Your assignment:
Gather every line in the rows below that contains the word "What", and copy each one out in full.

Task material:
□ □ □ □ □

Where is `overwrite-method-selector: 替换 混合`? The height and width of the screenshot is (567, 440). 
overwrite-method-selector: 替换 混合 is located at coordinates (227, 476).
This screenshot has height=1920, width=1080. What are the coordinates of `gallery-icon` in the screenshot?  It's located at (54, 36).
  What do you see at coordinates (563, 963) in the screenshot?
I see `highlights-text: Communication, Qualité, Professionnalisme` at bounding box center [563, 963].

□ □ □ □ □

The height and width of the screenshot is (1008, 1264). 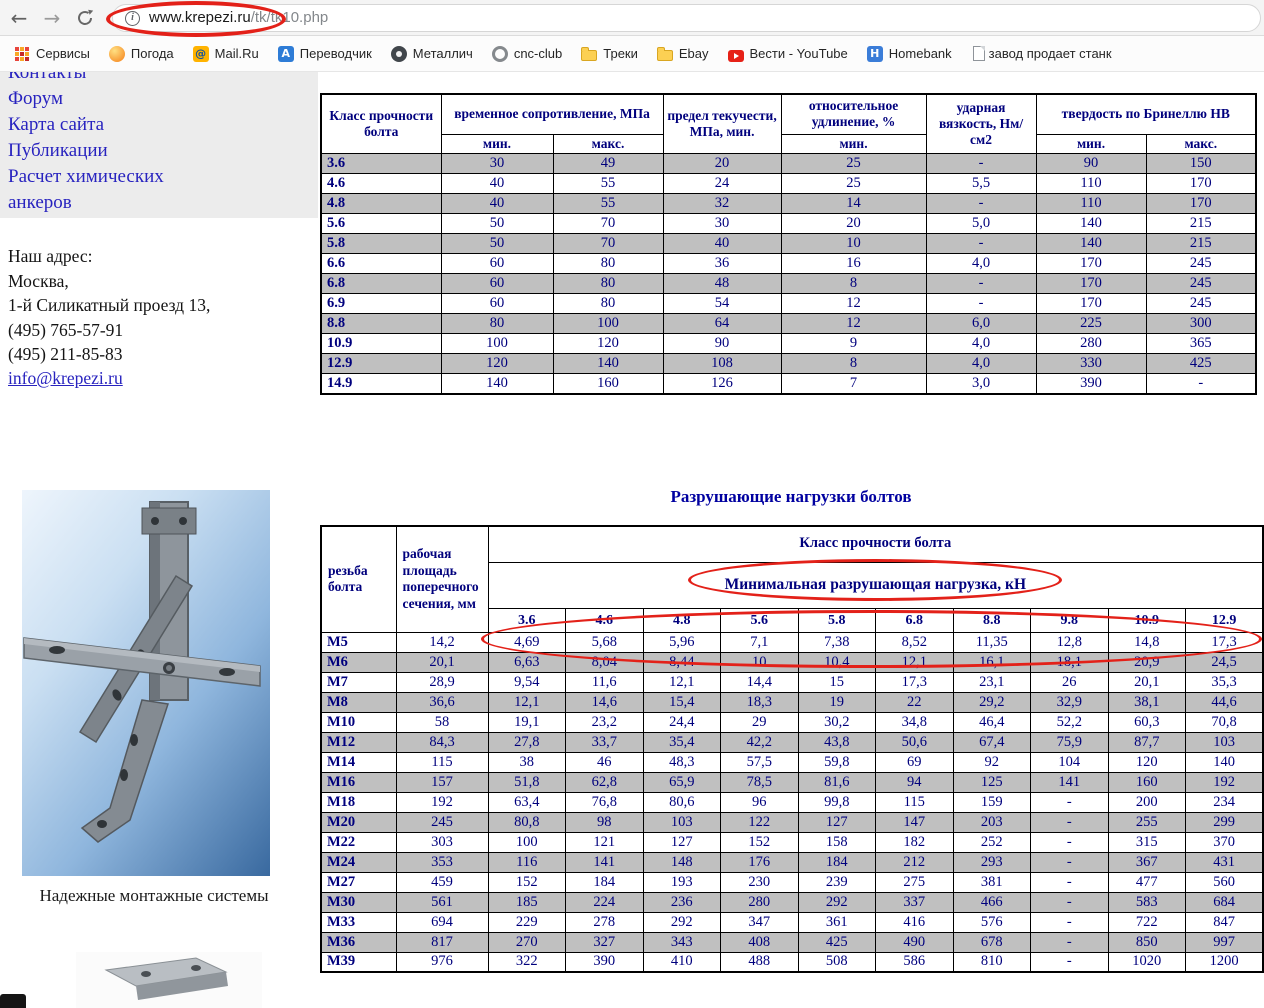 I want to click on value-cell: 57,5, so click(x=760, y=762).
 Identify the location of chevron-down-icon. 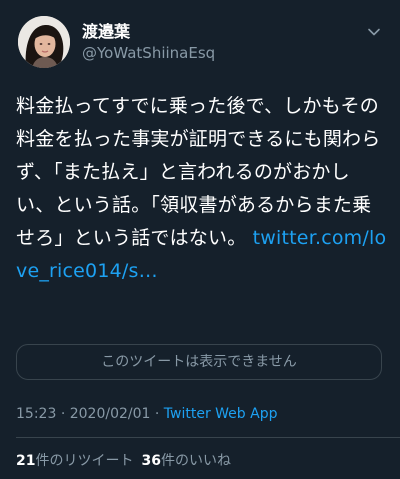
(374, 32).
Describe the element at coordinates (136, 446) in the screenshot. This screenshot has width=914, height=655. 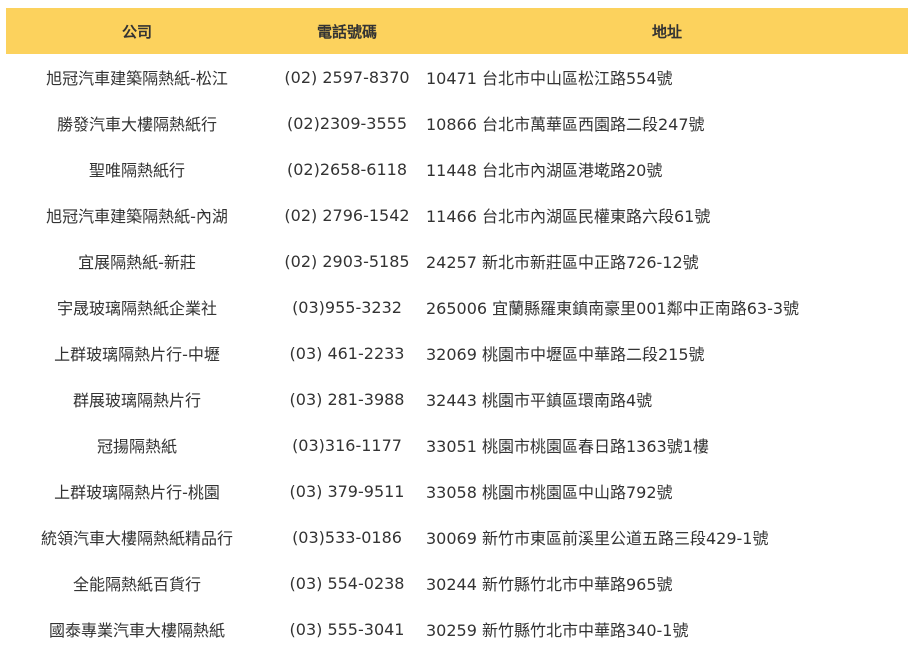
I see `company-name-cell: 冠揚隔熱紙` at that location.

□ □ □ □ □

Exercise solution:
This screenshot has height=1920, width=1080. What are the coordinates of `gallery-icon` in the screenshot?  It's located at (54, 36).
  What do you see at coordinates (563, 963) in the screenshot?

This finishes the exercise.